Reporting Procedures
Report within seven calendar days, California Code of Regulations, Title 17, Section 2500.
Report Form
CYSTICERCOSIS/TAENIASIS CASE REPORT FORM (CDPH 8581)
CYSTICERCOSIS (TAENIASIS) CONTACT WORKSHEET (acd-cysticercosis_worksheet)
Epidemiologic Data
- Residence or travel in endemic
- Symptoms or other cases among household
- Consumption of raw or undercooked meat, especially outside of the US, or illegally imported
Control of Case, Contacts & Carriers
Investigate within 3 days.
Cases
Case should be evaluated for adult tapeworm infection via O&P exam on three stool specimens, each collected at least 24 hours apart. Food handlers with T. solium should be removed from work for one week after treatment.
Contacts
If case is a food handler: Household and sexual contacts should be evaluated using O&P exam on three stool specimens obtained at least 24 hours apart.
If case is not a food handler and is symptomatic: Evaluate with three stool specimens obtained at least 24 hours apart, for O&P exam.
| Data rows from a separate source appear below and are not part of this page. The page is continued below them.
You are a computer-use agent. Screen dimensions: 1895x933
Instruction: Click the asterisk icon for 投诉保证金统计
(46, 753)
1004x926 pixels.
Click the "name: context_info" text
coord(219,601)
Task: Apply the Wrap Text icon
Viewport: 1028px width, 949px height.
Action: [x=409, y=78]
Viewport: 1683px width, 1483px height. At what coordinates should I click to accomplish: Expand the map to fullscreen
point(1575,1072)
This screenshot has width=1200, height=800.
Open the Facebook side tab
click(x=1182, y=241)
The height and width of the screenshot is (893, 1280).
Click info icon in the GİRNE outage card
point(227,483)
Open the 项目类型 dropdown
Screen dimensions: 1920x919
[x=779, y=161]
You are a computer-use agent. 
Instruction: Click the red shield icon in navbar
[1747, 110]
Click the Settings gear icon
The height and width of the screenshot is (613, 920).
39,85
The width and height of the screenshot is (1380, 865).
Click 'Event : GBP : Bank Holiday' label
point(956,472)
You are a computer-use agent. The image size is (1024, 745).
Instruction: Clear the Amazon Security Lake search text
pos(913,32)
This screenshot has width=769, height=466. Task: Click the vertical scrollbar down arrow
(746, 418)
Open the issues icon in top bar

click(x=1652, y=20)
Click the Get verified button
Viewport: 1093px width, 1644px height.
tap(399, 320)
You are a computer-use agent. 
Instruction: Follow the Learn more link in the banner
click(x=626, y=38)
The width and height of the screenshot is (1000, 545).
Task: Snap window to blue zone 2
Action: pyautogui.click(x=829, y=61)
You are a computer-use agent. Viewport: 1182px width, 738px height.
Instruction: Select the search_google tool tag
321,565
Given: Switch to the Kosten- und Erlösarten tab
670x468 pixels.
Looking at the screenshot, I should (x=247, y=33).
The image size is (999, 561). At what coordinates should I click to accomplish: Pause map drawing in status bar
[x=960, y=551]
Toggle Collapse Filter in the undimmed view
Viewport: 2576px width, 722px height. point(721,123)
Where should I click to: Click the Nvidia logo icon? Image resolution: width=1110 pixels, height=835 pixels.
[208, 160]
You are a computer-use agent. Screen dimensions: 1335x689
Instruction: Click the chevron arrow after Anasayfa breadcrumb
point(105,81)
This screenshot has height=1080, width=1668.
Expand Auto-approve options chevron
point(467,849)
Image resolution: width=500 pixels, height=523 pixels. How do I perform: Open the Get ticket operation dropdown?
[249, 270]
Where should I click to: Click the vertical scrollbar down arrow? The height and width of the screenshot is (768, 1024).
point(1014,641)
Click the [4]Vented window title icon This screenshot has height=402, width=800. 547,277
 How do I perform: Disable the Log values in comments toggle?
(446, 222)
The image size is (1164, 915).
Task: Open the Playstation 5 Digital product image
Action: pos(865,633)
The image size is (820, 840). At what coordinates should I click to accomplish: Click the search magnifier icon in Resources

If not a food handler and is asymptomatic: Testing is not required. Consider testing if unknown source (e.g., travel) for case.
Food handlers with T. solium should be managed as a case described above.
Prevention & Education
-
Explain transmission of disease.
-
Emphasize personal hygiene and sanitary disposal of human excrement.
-
Advise thorough cooking of pork and beef products.
For more info visit:
Diagnostic Procedures Case
Cysticercosis:
- Biopsy
- Computed tomographic (CT) or magnetic resonance imaging (MRI) scan.
- Serologic testing (CDC Immunoblot). Contact PHL for instructions.
Taeniasis:
Microscopic examination of feces: Container: Feces-Parasite.
Laboratory Form: PARASITOLOGY (H- 383).
Examination Requested: Taenia eggs.
Submission Requirements: Follow instructions in container.
Worm or Segment Identification:
Container: Tuberculosis tube (50 ml centrifuge tube).
Laboratory Form: PARASITOLOGY (H- 383).
Examination Requested: Worm identification.
Submission Requirements: Place worm or worm segment in water or saline solution;
seal lid securely and refrigerate until transport.